High performance low temperature polycrystalline silicon thin film transistors on non-alkaline glass produced using diode pumped solid state continuous wave laser lateral crystallization

High performance low temperature polycrystalline silicon (poly-Si) thin film transistors (TFTs) with large grains were created using diode pumped solid state (DPSS) continuous wave (CW) laser lateral crystallization (CLC), employing fabrication processes at 450degreesC. Field-effect mobilities of 566cm(2)/Vs for the n-channel and 200 cm(2)/Vs for the p-channel were obtained for a thick Si film (100-150nm) on a 300 x 300mm non-alkaline glass substrate. The high performance of the TFTs is attributed to the predominantly (100)-oriented very large grains. With a decreasing Si-film thickness, the grain size decreases, and the surface orientation of the grain changes from (100) to other orientations. These effects lead to reduced field-effect mobility with decreasing Si-film thickness, but it is easy to obtain a high field-effect mobility of over 300 cm(2)/Vs, even with a 50nm thick Si film, without special processing techniques.
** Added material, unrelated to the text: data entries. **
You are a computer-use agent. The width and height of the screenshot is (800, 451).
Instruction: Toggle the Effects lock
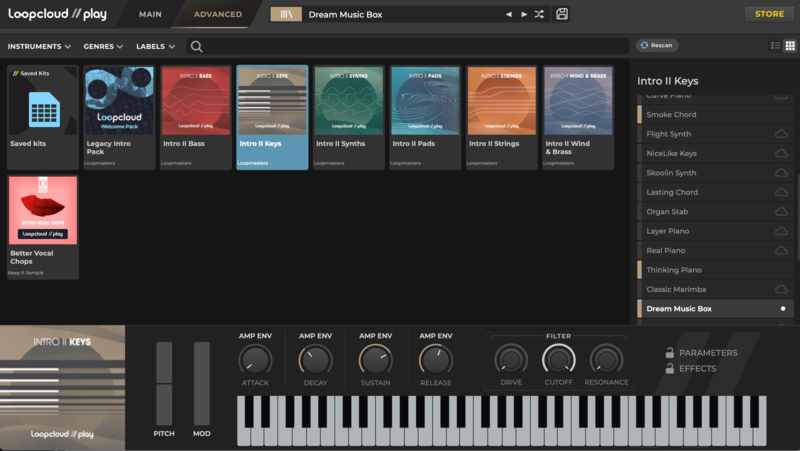point(669,368)
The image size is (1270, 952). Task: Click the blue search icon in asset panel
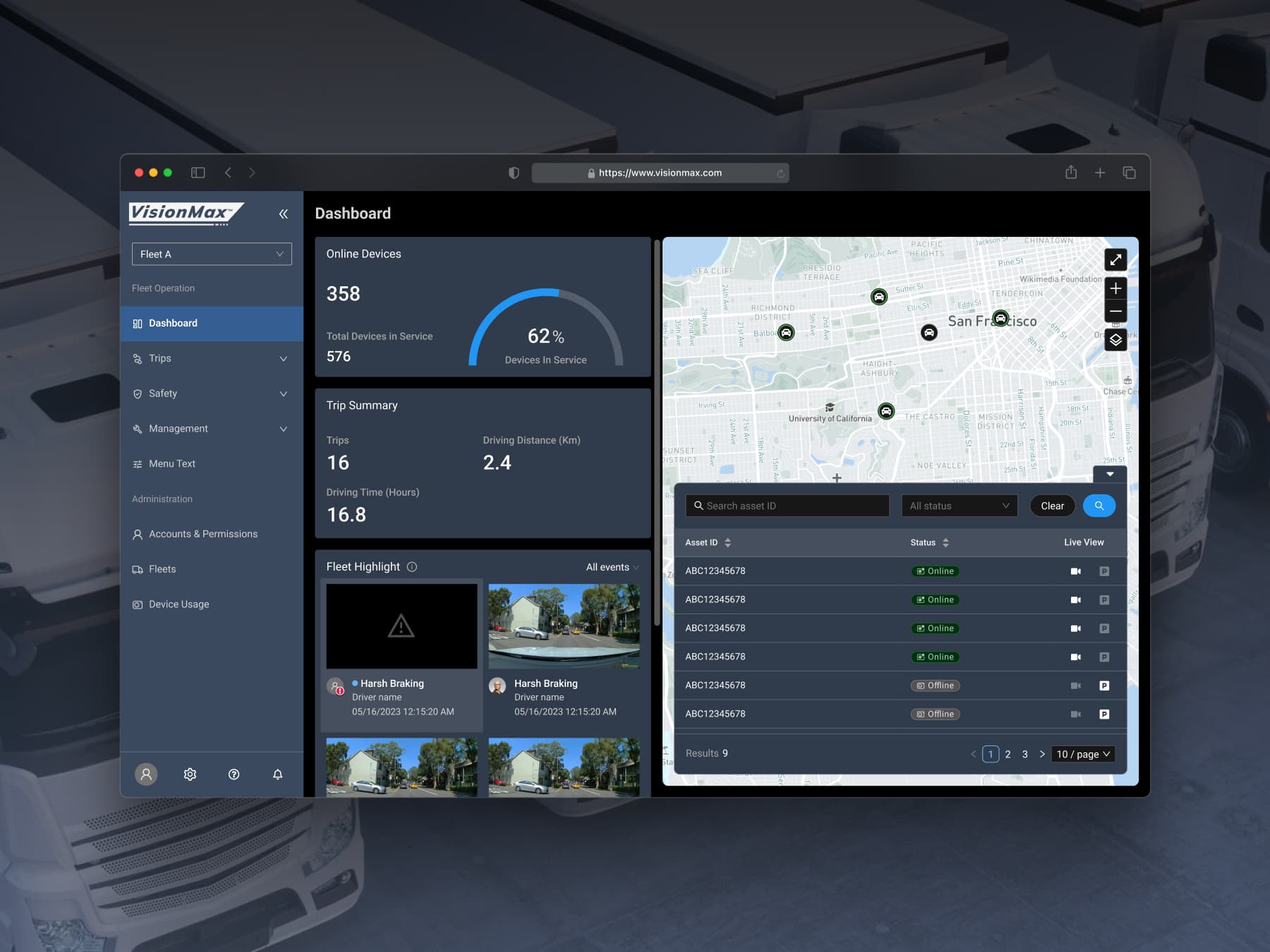pos(1099,506)
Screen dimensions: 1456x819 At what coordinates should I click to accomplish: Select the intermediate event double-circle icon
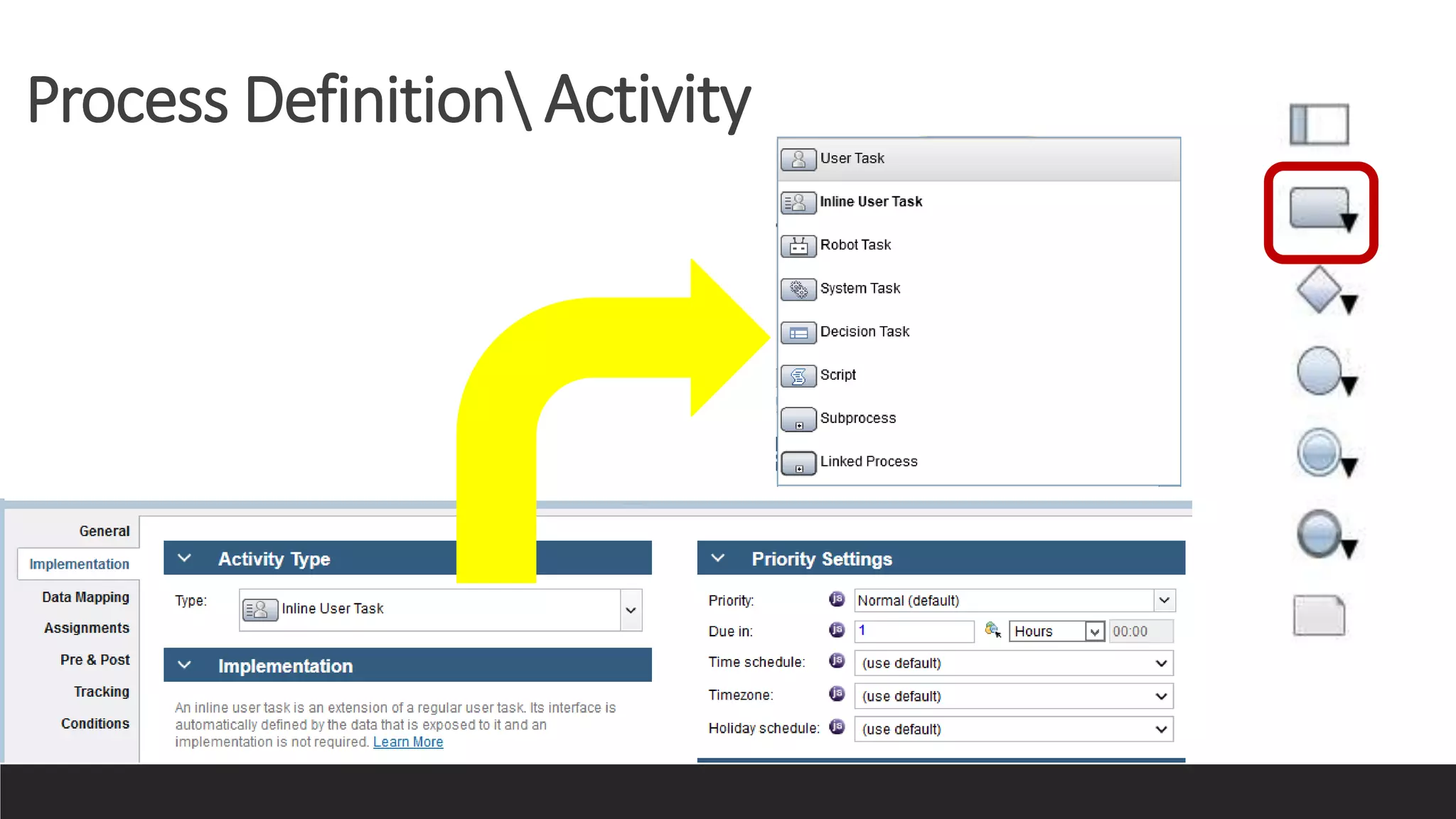1320,452
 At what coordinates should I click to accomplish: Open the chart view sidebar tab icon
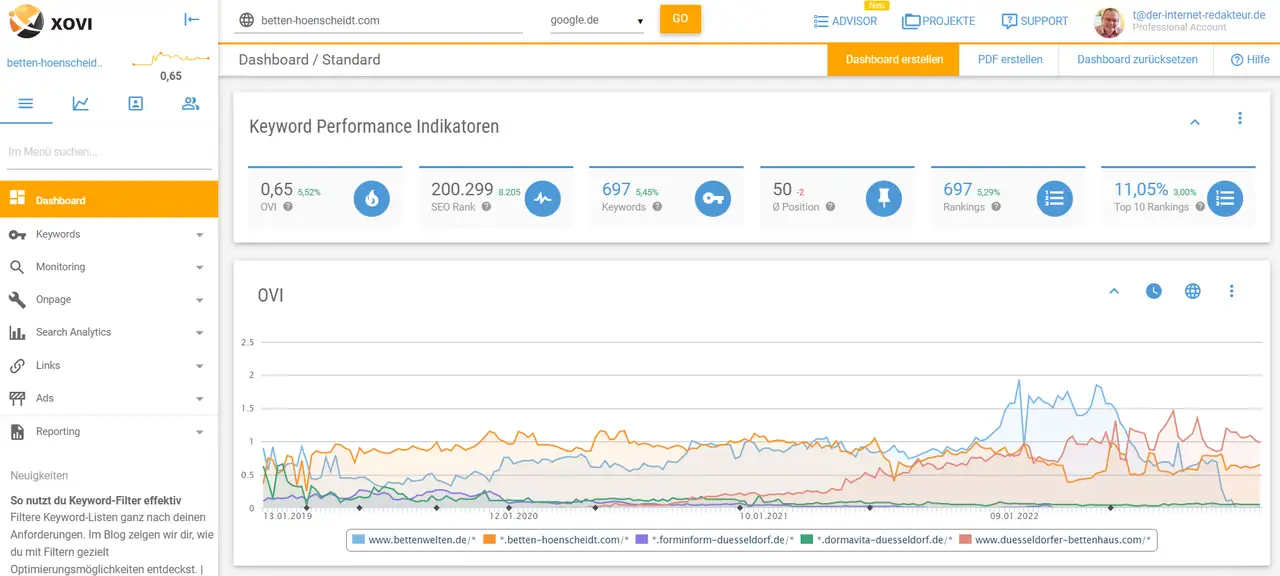(80, 103)
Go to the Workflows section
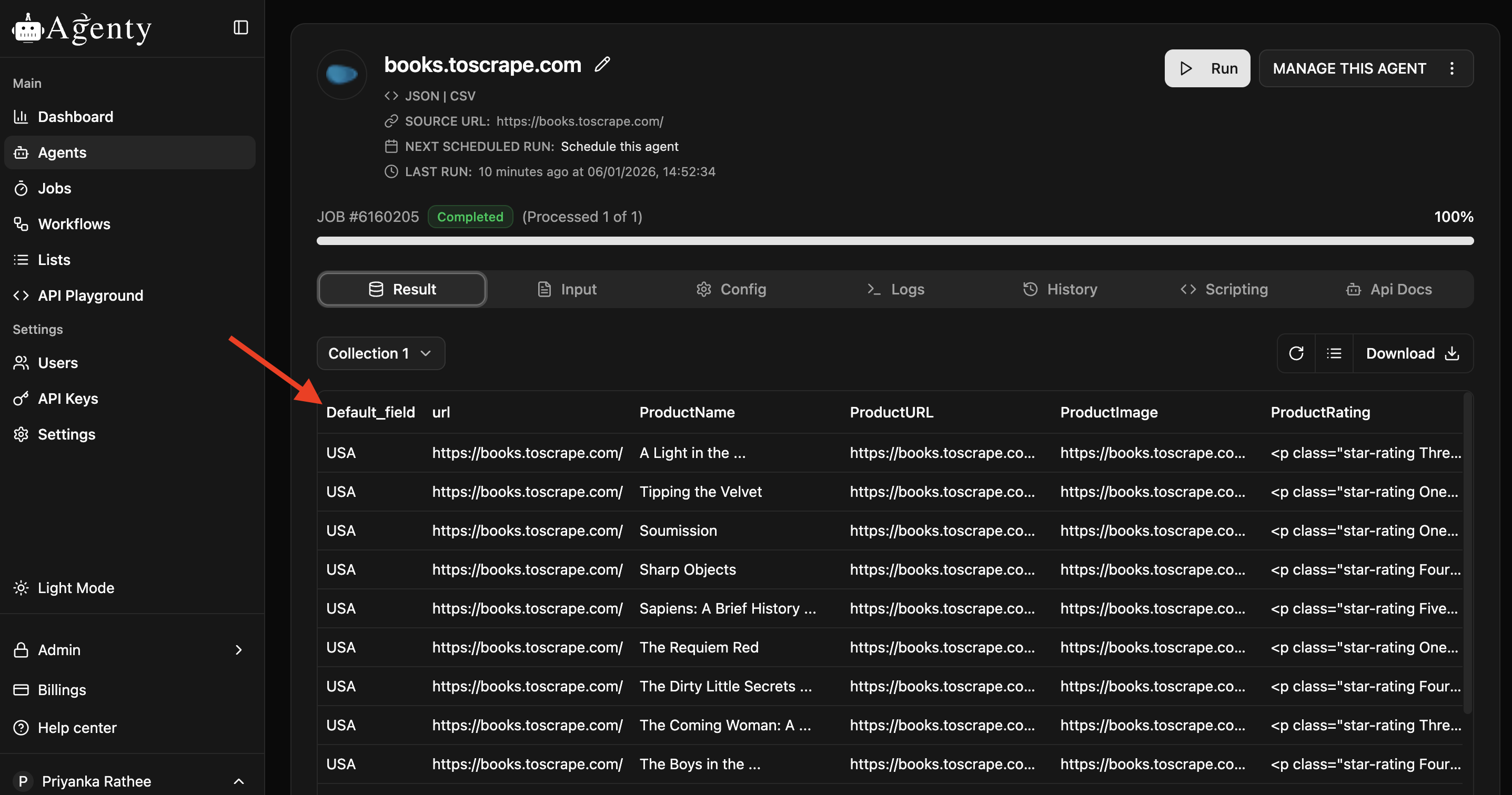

A complementary metal oxide semiconductor (CMOS) ring oscillator was fabricated using a thin Si film 65 nm thick to demonstrate the high circuit performance of CLC poly-Si TFTs by applying the simplest CMOS process technology. A delay of 400 ps/stage at a gate length of 1.5 mum and a supply voltage of V-dd = 5.0 (V) was produced on a large non-alkaline glass substrate utilizing a fabrication temperature of 450degreesC. This crystallization method will lead to the fabrication of high-performance and cheap Si-LSI circuits on large non-alkaline glass substrates.